Los principales pigmentos fotosintéticos en las cianobacterias son las clorofilas y las ficobilinas; mientras la clorofila está muy extendida entre los organismos fotosintéticos, las ficobilinas son exclusivas de las cianobacterias, algas rojas y criptofitas (Noreña-Caro & Benton, 2018). La concentración de FC, AFC y FE no mostraron diferencias significativas entre el bioencapsulado y las células libres, ni entre el medio BG11° y BG11; debido a su papel en la captación de luz y a que la estructura de las ficobiliproteínas es muy estable (Pagels, Guedes, Amaro, Kijjoa & Vasconcelos, 2019), por lo tanto, las condiciones de luz, temperatura, fuente de N y pH del experimento, no tuvieron un efecto negativo en la producción de las ficobiliproteínas (FC, AFC y FE). Sin embargo, Fischerella sp. en condiciones de intensidad media (75.60 µmol m-2 s-1) en la concentración del inóculo al 20%, fue significativamente mayor en la producción de ficocianinas y aloficocianinas -comparado con el inóculo del 1, 5 y 10%- y coincide con la mayor biomasa (peso seco) y concentración de clorofila (Cuadro III). Kovac, Babic, Milovanovic, Misan & Simeunovic (2017), reportaron resultados similares en varias especies de cianobacterias (Anabaena, Nostoc y Spirulina) en iluminación continua y diferentes fuentes de carbono.
Conclusiones
Con base en los resultados obtenidos, la bioencapsulación con alginato de calcio, demostró ser una alternativa viable para el crecimiento y metabolismo de la cianobacteria Fischerella sp. Lo anterior se comprobó con la mayor producción de NH4 + en el bioencapsulado en comparación con las células libres.
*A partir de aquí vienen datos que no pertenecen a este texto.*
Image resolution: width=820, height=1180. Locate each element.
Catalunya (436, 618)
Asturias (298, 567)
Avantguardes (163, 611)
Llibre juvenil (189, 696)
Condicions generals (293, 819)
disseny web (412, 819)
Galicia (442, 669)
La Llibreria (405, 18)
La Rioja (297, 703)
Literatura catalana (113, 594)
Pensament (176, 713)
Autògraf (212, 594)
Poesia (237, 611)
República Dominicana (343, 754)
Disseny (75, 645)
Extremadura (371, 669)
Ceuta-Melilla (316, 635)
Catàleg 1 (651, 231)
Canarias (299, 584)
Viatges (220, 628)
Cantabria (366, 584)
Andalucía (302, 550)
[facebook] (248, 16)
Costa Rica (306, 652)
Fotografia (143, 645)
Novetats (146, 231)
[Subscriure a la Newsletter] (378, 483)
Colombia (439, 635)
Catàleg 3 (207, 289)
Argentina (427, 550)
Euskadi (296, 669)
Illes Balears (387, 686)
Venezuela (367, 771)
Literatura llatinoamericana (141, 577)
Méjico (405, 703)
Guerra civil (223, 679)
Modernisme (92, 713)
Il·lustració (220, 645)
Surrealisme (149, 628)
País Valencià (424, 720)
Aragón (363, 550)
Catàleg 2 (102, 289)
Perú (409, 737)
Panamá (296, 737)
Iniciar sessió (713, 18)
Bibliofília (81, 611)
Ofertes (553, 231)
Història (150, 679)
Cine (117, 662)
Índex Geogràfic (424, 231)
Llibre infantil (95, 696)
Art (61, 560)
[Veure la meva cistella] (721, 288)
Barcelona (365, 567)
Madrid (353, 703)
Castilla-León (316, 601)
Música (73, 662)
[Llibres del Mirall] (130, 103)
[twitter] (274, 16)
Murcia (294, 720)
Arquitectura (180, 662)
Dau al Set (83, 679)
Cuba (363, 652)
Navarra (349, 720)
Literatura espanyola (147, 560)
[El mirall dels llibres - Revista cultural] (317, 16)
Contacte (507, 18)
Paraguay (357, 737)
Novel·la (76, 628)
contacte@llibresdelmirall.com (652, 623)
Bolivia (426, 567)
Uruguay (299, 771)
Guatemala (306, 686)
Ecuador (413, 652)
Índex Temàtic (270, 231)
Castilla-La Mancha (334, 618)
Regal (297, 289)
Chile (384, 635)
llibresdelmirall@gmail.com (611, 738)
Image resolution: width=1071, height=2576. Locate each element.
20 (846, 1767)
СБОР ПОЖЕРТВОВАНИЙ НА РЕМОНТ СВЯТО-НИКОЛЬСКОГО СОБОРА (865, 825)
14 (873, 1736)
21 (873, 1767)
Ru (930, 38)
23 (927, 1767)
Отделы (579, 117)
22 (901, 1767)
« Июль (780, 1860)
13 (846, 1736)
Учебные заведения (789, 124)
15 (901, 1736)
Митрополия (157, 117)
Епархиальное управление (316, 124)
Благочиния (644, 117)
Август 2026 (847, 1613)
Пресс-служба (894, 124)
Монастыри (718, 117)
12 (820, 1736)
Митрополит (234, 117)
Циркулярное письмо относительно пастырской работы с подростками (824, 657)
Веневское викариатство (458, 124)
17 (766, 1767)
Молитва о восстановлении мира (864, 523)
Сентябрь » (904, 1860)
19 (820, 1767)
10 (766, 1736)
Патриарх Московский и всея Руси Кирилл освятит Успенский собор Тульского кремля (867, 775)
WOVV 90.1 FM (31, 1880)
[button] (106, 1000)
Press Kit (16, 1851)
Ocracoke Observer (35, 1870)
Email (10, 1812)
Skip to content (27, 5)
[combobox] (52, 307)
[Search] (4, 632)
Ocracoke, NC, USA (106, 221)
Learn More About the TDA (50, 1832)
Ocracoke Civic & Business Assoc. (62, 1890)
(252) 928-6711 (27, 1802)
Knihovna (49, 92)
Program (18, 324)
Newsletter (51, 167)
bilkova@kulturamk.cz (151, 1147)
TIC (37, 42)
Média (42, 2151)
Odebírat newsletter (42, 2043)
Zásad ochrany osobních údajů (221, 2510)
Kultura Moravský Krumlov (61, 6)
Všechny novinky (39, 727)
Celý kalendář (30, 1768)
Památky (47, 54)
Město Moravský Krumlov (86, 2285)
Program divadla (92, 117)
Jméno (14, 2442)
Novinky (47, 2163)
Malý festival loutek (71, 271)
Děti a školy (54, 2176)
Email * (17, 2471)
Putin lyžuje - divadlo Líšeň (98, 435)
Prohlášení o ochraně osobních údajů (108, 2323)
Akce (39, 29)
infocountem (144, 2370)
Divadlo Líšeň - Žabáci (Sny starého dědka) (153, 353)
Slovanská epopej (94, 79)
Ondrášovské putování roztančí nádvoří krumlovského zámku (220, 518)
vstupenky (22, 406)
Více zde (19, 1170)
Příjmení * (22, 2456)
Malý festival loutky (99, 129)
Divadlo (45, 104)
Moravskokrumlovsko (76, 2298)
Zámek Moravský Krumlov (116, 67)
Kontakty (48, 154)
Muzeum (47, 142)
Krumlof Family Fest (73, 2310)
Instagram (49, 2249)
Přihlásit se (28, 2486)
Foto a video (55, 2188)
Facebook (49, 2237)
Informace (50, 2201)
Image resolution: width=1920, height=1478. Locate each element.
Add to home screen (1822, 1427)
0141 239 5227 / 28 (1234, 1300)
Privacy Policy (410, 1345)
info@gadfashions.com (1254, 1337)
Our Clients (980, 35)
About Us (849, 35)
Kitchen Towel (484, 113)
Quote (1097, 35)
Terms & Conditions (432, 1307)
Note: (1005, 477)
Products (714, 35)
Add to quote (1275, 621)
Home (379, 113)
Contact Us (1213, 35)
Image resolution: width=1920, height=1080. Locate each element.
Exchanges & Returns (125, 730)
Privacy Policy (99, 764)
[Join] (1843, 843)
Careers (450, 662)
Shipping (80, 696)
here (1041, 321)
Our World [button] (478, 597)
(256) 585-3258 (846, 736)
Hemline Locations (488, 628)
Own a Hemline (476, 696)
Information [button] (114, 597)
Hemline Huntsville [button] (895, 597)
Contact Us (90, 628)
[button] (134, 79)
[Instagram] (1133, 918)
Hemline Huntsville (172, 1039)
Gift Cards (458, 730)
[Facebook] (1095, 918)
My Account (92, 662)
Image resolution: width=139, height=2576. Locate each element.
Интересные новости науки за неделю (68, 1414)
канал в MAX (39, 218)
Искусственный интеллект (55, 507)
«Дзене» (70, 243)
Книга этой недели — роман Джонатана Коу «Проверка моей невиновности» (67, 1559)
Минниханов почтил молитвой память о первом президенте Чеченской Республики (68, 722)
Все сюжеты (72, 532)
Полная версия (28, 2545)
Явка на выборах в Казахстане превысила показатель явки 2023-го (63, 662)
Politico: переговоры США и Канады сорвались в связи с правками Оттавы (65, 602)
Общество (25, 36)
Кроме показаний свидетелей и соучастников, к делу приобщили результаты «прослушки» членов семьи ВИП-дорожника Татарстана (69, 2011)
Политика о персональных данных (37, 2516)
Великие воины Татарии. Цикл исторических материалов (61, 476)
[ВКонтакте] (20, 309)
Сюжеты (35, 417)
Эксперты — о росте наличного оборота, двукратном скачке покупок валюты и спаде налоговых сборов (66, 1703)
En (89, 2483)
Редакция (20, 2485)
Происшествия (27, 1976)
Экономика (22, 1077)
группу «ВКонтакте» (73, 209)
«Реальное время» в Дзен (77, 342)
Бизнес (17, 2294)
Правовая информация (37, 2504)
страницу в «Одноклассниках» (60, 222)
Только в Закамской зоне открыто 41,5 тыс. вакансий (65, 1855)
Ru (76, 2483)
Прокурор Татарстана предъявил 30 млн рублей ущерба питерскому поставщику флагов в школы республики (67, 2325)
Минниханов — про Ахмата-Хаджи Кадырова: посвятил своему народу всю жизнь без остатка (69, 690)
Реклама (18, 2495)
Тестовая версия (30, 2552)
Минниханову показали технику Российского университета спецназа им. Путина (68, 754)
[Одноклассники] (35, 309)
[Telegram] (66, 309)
Con relación al inóculo, la concentración del 20% promovió el mejor crecimiento de Fischerella sp.
Finalmente, podemos mencionar que el sistema propuesto de bioencapsulados con Fischerella sp., representa una alternativa biotecnológica para la producción de biofertilizantes y así contribuir con el medio ambiente al promover la disminución de los fertilizantes químicos.